* [RECORDS PROVIDED]

--- START ---

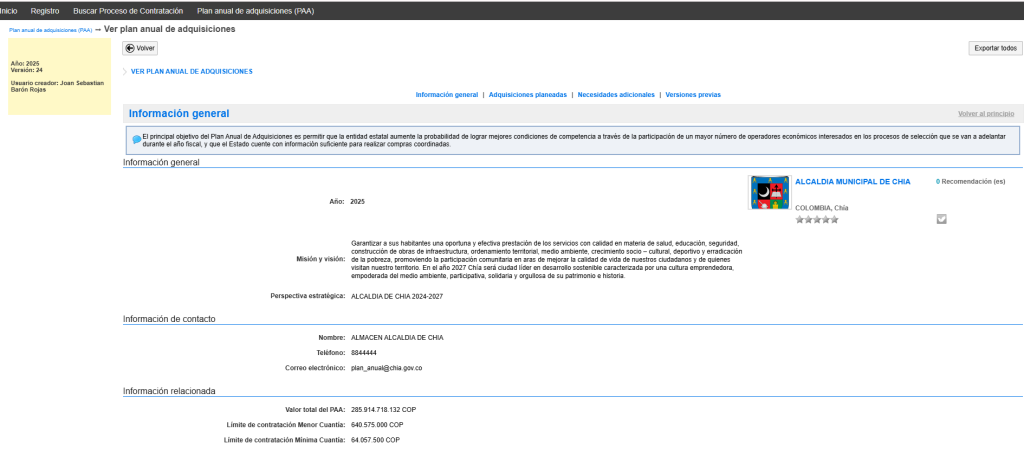
Task: Open the ALCALDIA MUNICIPAL DE CHIA profile link
Action: tap(852, 182)
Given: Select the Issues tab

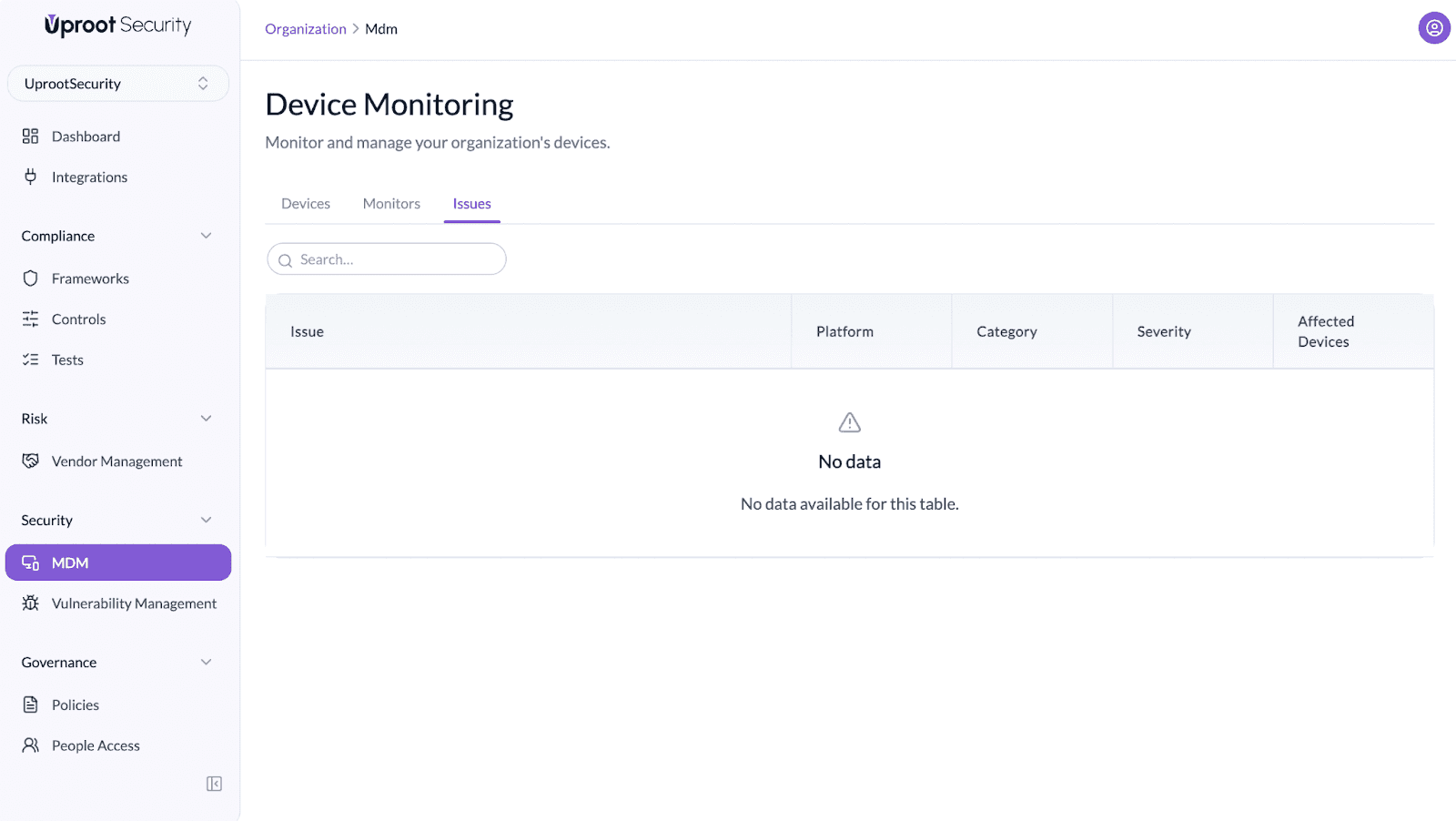Looking at the screenshot, I should coord(471,204).
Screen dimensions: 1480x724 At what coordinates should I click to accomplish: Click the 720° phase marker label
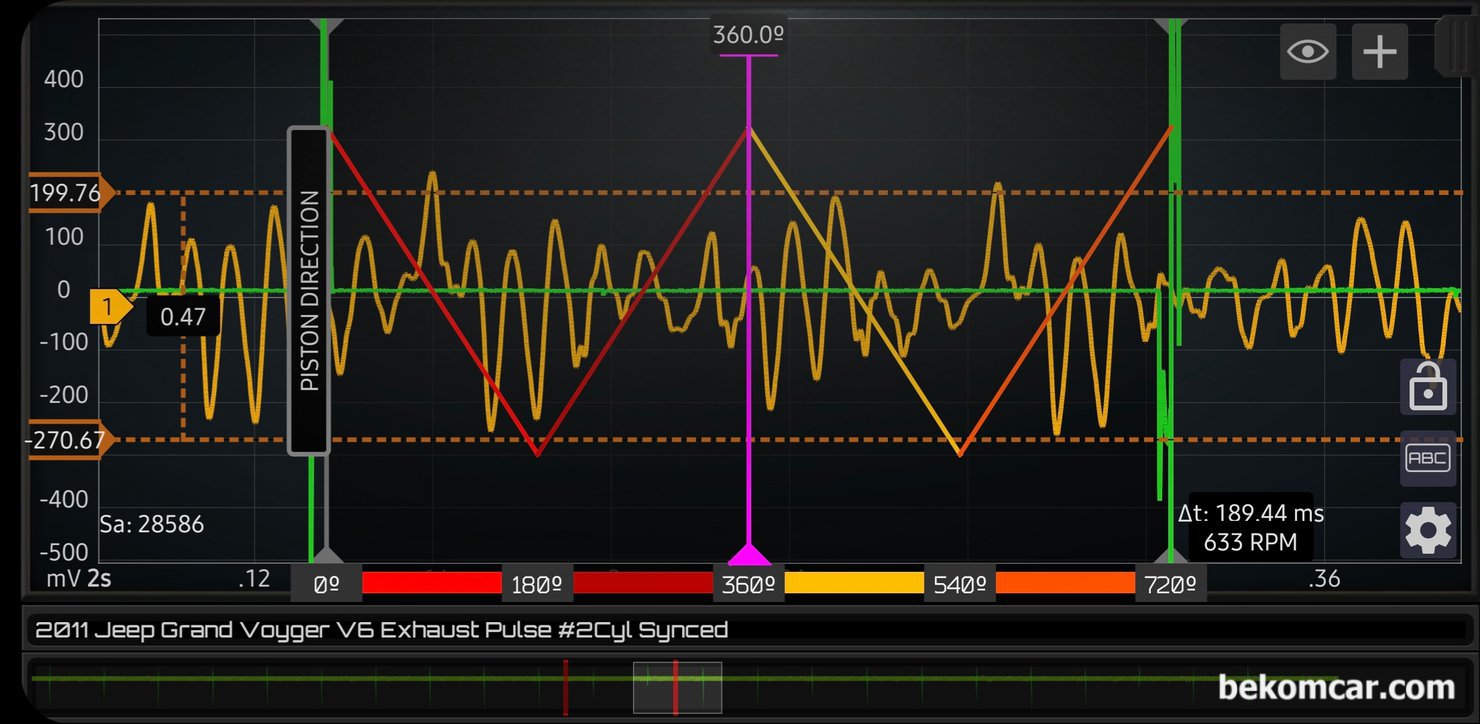coord(1171,585)
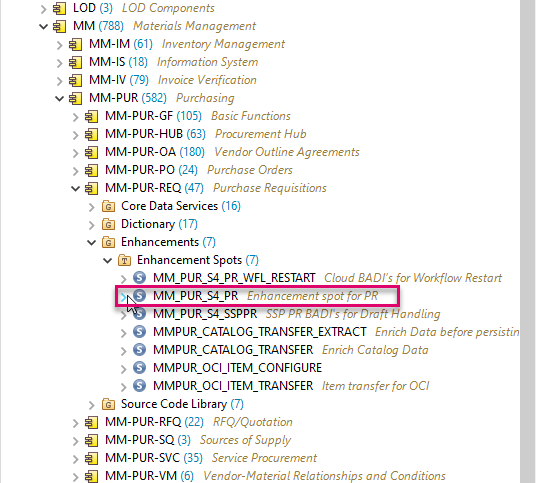Click the MM-IV Invoice Verification icon
536x483 pixels.
tap(75, 80)
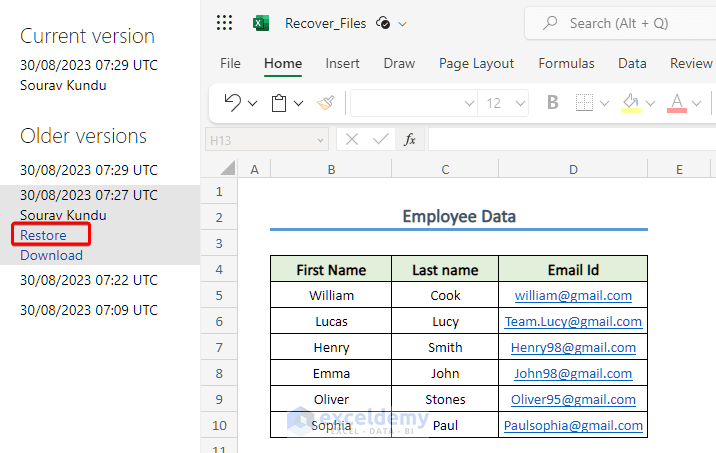The height and width of the screenshot is (453, 716).
Task: Select the Format Painter brush
Action: coord(325,103)
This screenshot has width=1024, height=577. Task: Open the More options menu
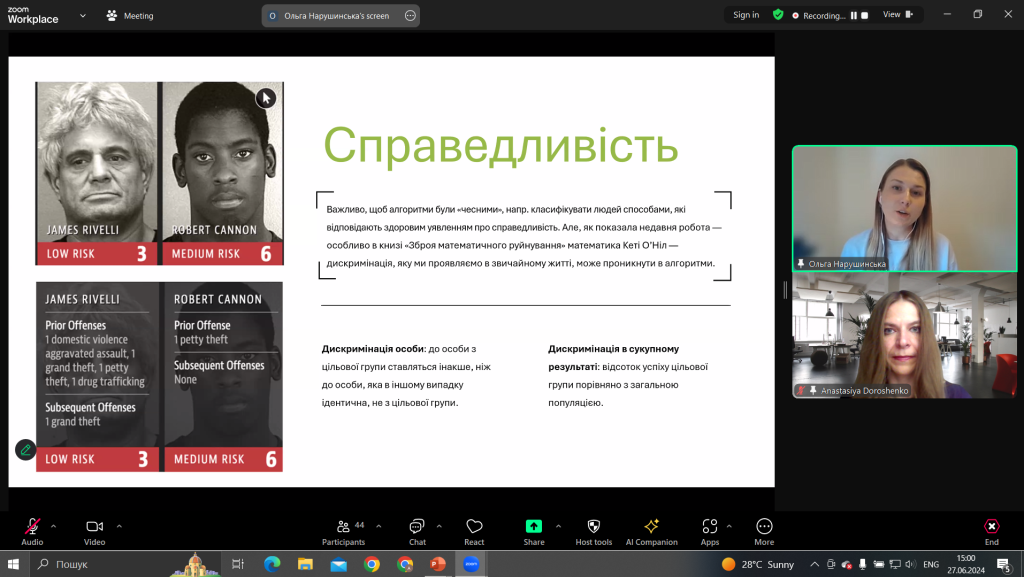tap(764, 532)
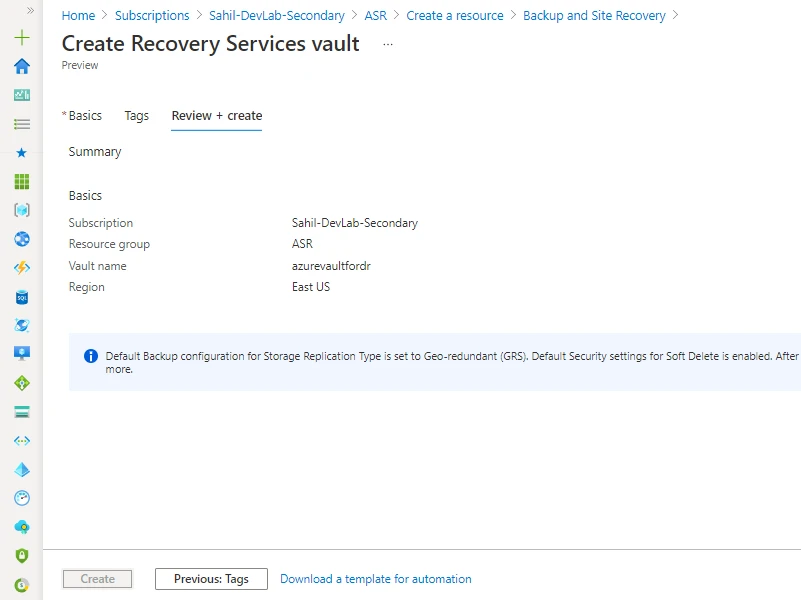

--- END ---

* [DIRECTIONS]
Ignoring the pictures, write out word for word only the lines from the one containing "Given: Select the Issues tab" through the last line of the data, both ends included.

* [WRITTEN SOLUTION]
Given: Select the Issues tab

Looking at the screenshot, I should coord(471,204).
Screen dimensions: 1480x724 At what coordinates should I click to accomplish: Click the 720° phase marker label
coord(1171,585)
Click the MM-IV Invoice Verification icon
536x483 pixels.
tap(75, 80)
The height and width of the screenshot is (453, 716).
Task: Select the Format Painter brush
Action: coord(325,103)
This screenshot has width=1024, height=577. Task: Open the More options menu
tap(764, 532)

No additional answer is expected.